All I can see is that child, half curled under another rebel who must have been trying to shield it. I don’t know if it was a boy or a girl. I don’t know—I don’t know.
My body sags with the weight of the empty holster at my hip, the weight of what I’ve done. My knees give way and I go down, dragging at Flynn’s hand. He’s forced to halt, nearly jerking my arm out of its socket trying to get me back on my feet.
“Stop,” I gasp, choking on the smell of blood on my skin. Now I understand that metallic taste, the shaking in my limbs; now I know what the Fury tastes like. Blood. “Stop—Flynn, please. Let them take me.”
“Like hell,” he says through gritted teeth. His face is unreadable.

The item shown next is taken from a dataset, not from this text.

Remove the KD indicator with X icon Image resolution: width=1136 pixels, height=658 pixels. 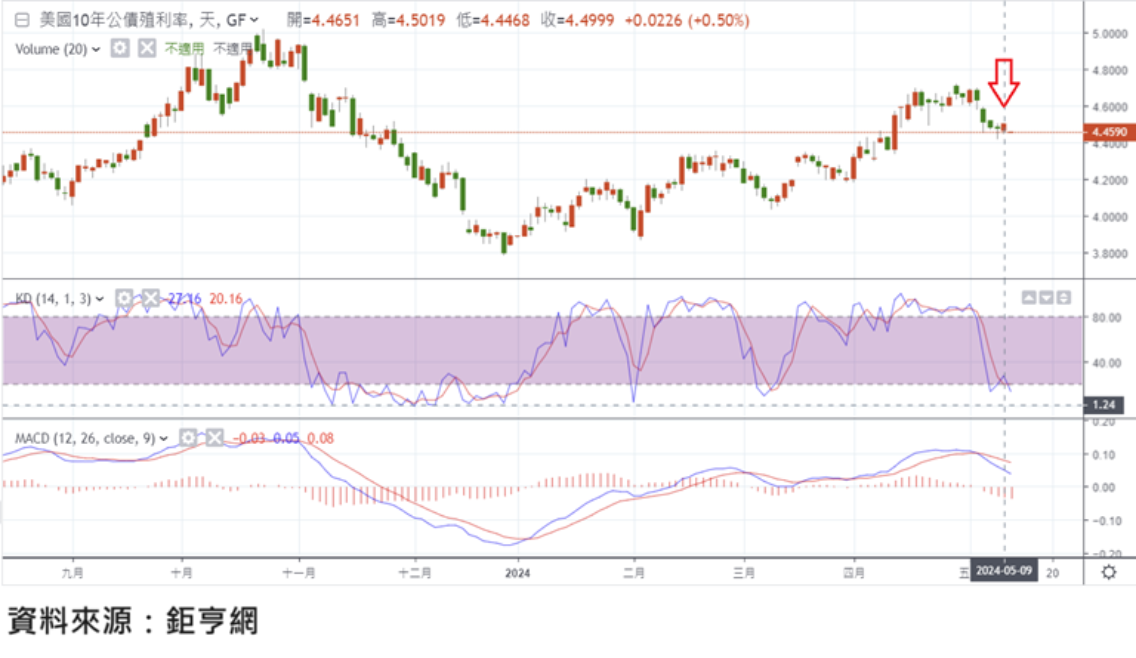(150, 298)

He won’t listen to me. Right now I don’t have the strength to argue with him. He’s made his choice, and if I keep slowing him down he’s going to die for it.

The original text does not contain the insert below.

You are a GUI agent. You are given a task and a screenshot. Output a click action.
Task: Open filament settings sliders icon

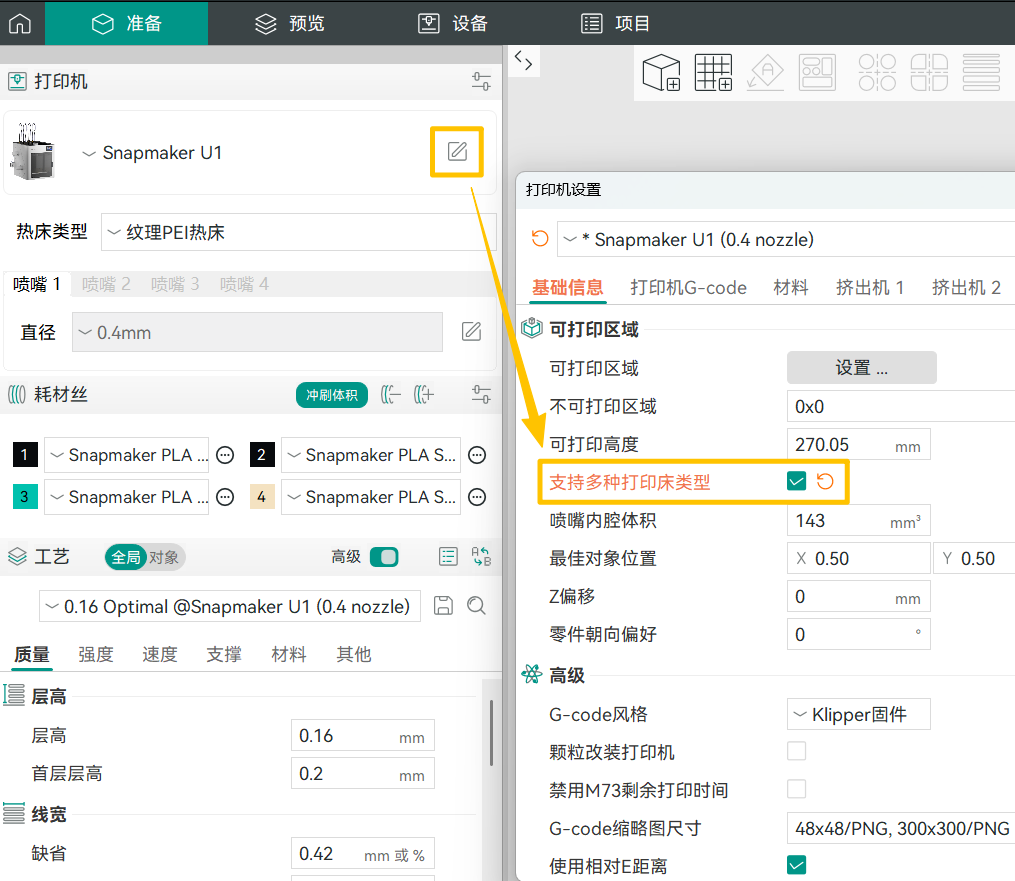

I drag myself to my feet, leaning on him heavily. He grunts with effort, or pain, or acknowledgment, and we set off down the corridor once more.
The shakes hit me like a mag-lev train, ten times worse than on the island Flynn showed me to the east. Worse than after my first combat mission. Because this is nothing like that. No part of my training told me how to comprehend the massacre of unarmed innocents. Of children. My mind is tight and cold, like Flynn’s hand around my wrist, and I can’t break out through the narrow bands of panic and horror. Everywhere I look I see blood, smell blood. On my skin, my clothes, in my hair. I fight down my nausea, simply because I can’t stop, not while we’re running for Flynn’s life from people who think he’s turned on them.
Abruptly I see the end looming, the point at which I can’t function—exhaustion, shock, guilt, and grief tangled together. It’s like a rapidly approaching cliff, and I know that if Flynn pulls me off the edge I might never find my feet again.
I wish he’d just let them have me, and go. Anything would be easier than this.
And then he does pull me forward, wrapping his arm around my waist and leaping from a ledge. For a wild, confused moment we’re falling—and then we hit frigid water. It closes over my head, and my mind goes numb.
In her dream she’s choking, gasping for air where there is none, the vacuum of space closing around her. There are no stars, because there are never any stars here, only a thick darkness that rushes down her throat and into her heart. She dreams of drowning.
I KEEP AN ARM AROUND HER, struggling through mud and water as I drag her forward. Dimly, I hear McBride shouting some distance back, trying to find someone who can fit through the same crack I pulled Jubilee into. Silent but for soft splashes, we disappear into the dark.
I can almost feel Orla with me as I find my way to our rock. She had me rehearse the route so many times when I was a child, so I could get here with my eyes closed if there was ever a raid. The rock is about six feet long and only a couple of feet above the water. Not even Sean knows this secret.